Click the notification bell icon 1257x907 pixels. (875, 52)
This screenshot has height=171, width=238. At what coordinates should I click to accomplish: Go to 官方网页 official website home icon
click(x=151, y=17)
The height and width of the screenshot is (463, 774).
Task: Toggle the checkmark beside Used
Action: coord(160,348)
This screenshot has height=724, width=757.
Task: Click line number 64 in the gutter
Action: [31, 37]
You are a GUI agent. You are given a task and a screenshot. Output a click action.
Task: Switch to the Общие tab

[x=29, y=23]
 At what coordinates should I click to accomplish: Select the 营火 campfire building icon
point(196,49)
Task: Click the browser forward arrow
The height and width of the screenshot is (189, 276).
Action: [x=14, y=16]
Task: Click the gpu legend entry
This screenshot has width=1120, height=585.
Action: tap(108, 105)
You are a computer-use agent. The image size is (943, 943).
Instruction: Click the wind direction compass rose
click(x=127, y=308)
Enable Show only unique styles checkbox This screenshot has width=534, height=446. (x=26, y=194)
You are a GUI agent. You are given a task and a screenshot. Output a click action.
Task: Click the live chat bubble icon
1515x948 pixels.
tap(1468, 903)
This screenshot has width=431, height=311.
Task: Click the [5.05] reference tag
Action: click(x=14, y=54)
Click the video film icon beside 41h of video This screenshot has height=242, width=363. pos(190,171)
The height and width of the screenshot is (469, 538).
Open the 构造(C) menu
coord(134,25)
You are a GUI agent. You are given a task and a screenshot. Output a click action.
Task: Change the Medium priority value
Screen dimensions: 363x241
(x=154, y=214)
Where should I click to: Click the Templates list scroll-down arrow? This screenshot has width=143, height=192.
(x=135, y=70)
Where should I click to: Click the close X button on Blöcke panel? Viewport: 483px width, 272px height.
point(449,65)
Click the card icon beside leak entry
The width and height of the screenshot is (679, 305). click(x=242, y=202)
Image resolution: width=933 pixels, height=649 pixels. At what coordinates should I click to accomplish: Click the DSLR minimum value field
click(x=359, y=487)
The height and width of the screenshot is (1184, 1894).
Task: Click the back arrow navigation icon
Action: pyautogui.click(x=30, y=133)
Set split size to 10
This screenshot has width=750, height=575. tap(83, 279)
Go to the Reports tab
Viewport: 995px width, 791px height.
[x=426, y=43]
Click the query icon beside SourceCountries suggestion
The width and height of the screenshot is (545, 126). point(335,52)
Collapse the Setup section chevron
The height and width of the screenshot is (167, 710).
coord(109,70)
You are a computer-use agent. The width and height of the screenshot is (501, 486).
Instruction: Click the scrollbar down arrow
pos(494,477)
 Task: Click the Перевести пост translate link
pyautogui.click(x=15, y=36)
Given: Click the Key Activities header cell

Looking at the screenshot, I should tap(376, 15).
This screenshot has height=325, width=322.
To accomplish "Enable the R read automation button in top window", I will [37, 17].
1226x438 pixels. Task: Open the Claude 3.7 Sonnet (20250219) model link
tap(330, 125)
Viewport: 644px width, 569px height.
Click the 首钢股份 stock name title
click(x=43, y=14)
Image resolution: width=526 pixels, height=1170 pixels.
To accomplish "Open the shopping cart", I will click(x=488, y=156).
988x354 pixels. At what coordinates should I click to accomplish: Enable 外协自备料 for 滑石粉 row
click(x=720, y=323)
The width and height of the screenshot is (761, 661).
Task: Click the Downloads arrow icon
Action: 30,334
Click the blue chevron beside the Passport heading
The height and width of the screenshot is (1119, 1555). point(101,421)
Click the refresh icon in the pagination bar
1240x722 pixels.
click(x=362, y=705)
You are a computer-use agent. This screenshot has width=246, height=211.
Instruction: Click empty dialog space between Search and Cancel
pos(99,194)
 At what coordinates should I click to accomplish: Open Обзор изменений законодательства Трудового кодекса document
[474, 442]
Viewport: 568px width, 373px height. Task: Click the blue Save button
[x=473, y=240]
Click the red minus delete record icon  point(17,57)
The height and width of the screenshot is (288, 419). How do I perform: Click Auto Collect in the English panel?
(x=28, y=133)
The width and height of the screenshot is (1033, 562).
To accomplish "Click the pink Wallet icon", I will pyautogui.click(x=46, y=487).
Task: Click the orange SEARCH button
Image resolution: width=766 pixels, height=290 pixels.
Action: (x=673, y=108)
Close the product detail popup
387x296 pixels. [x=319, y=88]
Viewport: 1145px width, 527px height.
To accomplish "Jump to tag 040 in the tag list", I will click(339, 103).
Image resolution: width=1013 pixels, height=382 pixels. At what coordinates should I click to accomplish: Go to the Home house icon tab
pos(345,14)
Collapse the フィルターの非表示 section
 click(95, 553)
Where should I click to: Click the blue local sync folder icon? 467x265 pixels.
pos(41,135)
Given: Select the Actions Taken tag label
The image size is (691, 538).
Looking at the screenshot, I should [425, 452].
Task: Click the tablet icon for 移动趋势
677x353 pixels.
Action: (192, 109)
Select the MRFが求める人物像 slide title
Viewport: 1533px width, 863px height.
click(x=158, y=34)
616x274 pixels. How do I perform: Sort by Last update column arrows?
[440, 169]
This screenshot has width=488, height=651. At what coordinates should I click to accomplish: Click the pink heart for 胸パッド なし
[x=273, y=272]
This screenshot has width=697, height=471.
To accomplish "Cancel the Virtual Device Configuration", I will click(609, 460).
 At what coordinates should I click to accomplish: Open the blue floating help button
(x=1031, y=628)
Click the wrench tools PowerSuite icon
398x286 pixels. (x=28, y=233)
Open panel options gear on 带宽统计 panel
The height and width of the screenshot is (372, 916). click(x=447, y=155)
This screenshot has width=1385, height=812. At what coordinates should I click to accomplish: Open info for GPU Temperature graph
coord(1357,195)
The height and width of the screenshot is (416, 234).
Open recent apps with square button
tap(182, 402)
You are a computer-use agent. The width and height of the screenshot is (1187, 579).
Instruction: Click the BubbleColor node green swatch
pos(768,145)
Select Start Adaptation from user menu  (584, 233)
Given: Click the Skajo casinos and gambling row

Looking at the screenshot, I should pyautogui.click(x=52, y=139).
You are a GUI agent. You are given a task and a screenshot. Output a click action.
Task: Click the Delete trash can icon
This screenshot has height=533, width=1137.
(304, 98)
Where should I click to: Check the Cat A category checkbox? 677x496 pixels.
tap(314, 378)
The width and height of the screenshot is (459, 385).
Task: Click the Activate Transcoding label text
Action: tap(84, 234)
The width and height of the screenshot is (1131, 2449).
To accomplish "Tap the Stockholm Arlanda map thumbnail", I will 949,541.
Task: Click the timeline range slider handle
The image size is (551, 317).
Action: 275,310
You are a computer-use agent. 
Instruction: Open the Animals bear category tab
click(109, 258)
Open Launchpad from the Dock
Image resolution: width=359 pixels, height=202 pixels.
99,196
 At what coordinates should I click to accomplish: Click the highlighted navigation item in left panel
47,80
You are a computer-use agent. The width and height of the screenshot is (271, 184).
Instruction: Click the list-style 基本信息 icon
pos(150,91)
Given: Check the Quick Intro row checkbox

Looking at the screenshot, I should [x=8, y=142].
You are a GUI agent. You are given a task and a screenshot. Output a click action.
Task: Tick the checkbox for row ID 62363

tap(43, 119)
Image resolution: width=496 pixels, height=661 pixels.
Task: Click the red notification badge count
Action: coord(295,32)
──────────
* **Task prompt**: Whenever a line above includes "from", copy it in full.

* **Exercise result**:
Select Start Adaptation from user menu  (584, 233)
Open Launchpad from the Dock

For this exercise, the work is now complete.